### Challenge
Summarize the blog post on echoes below in two sentences.

### Text block
· · · ·

Echoes Return

This post is an expansion of “Echoes” posted a year ago. It builds on the notions of echoes, memories, and intertextuality by adding learning design, music theory, and more scenes from The Compromise.

Listen to the audio introduction to the post, Echoes Return

If we write and teach well, echoes return. The useful phrase is used again. The fertile image is reimagined. The play of light on rings and the echo of sound on stone are rarely spoken of, so they find their places in art. Few things in writing The Compromise give me as much pleasure as hearing voices return in the text, and in writing this blog post, I reflect on how it works in literature and in my own writing specifically.

“Poetry is above all a concentration of the power of language, which is the power of our ultimate relationship to everything in the universe.”

Adrienne Rich (1995). “On Lies, Secrets, and Silence: Selected Prose 1966-1978”

Learning Design

In learning theory these echoes have been called interleaving. Learning is most effective when new content comes and goes and returns. It needs to be layered. Cognitive psychologists discuss interleaving in the book Making it Stick: The Science of Sucessful Learning. Readers, in noticing themes and images, are engaged in learning. Equivalents are replaced by echoes and neural networks are strengthened. The similar concept, intertextuality will be discussed later in this post.

It is also like music that returns to the tonic, the key that was mysteriously planted in our minds from the opening notes. We know the song or symphony has ended when the tonic returns like a boomerang or a comet. The music took us far from home, challenged us to lose or anticipate its path, but in the end we find ourselves renewed and delighted.

Because echoes are discovered more frequently than designed, it reminds me of nature’s convergent evolution. In human communication, the circle makes a spiral when the message carries to another who gives it new meaning across time and space. Augmented by a written text, the art of language is one of the mysteries of human experience. It is so common in our lives that we forget what it is.

We reconstruct our internal polarities each time a little differently.

Photo by Jossuha Théophile on Unsplash

Words accrue meaning through use: in culture, in conversation, in dreams, and in literature. Writers find these seed-images by entering the “half-known world” and trusting. Some of the images we plant will germinate. My writer friend, Terry Tierney does this admirably in a recent story. African violents, dry, radioactive, or flowering, return just often enough for the reader to see the design. They come to represent the care and feeding, or the fear or neglect, of the beloved. The hesitant young lover takes the exit. We turn the page to see how or if he returns to the girl in the hat.

Thresholds

Hovering between upward and downward arcs.

· · · ·

### Source data
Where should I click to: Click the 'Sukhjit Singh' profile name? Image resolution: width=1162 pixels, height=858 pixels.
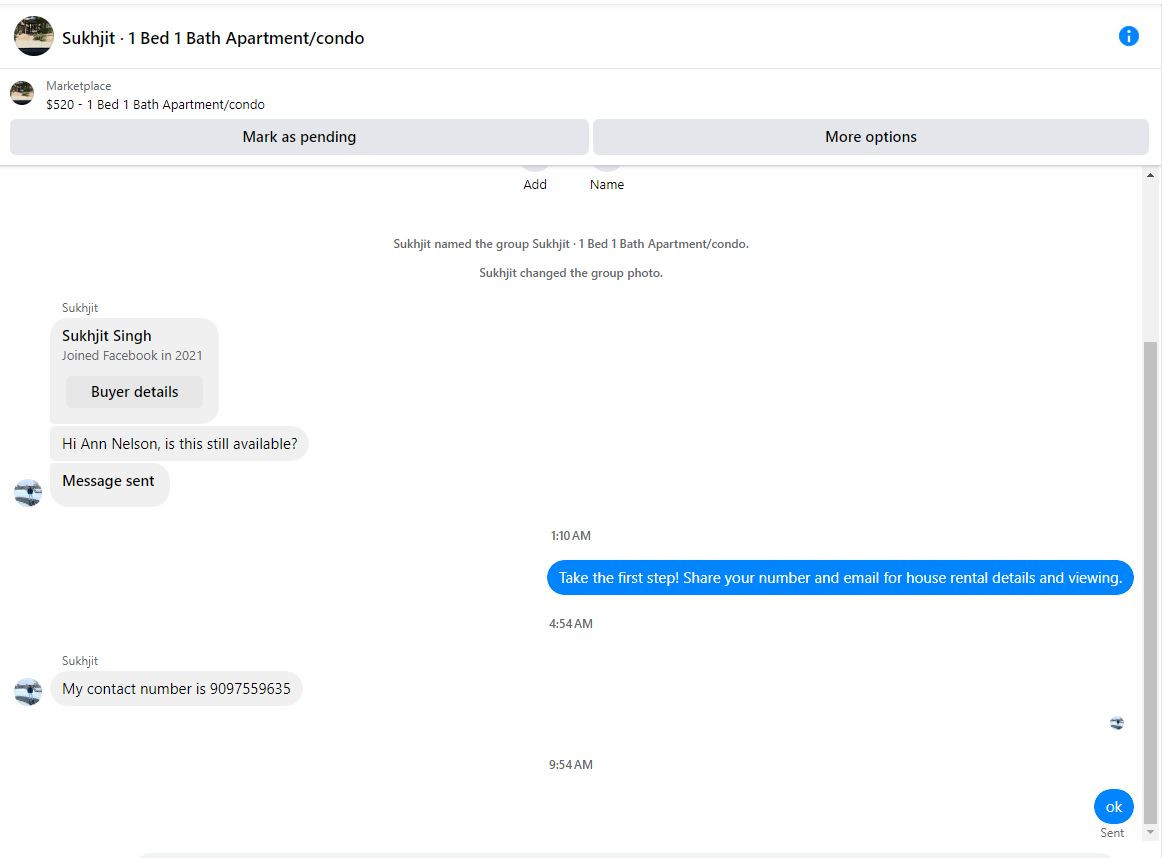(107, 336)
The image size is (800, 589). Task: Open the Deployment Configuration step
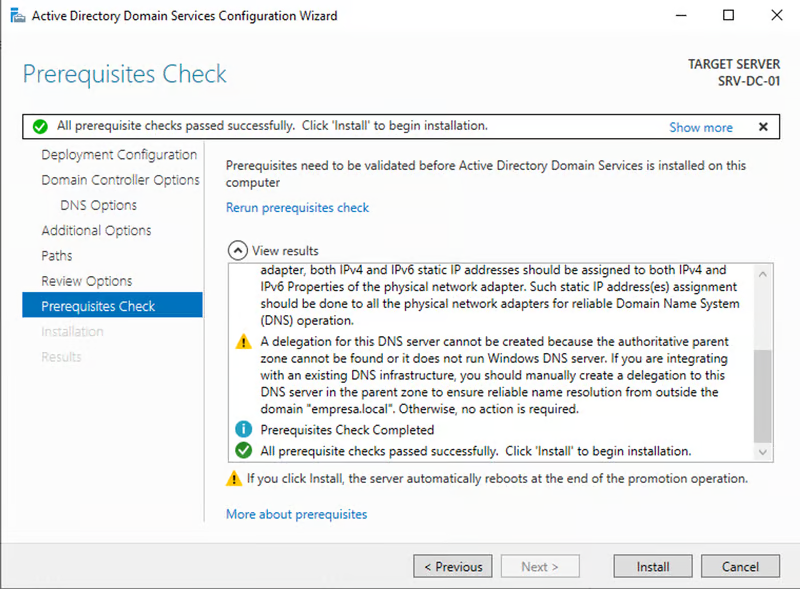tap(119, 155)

· · · ·

### Expected answer
The post expands an earlier piece called "Echoes" and holds that when we write and teach well, echoes return: useful phrases are used again and fertile images are reimagined, much like interleaving in learning theory or music returning to the tonic. It adds that words accrue meaning through use and that writers plant seed-images, pointing to a recent story by Terry Tierney in which recurring images come to represent the care and feeding, or the fear or neglect, of the beloved.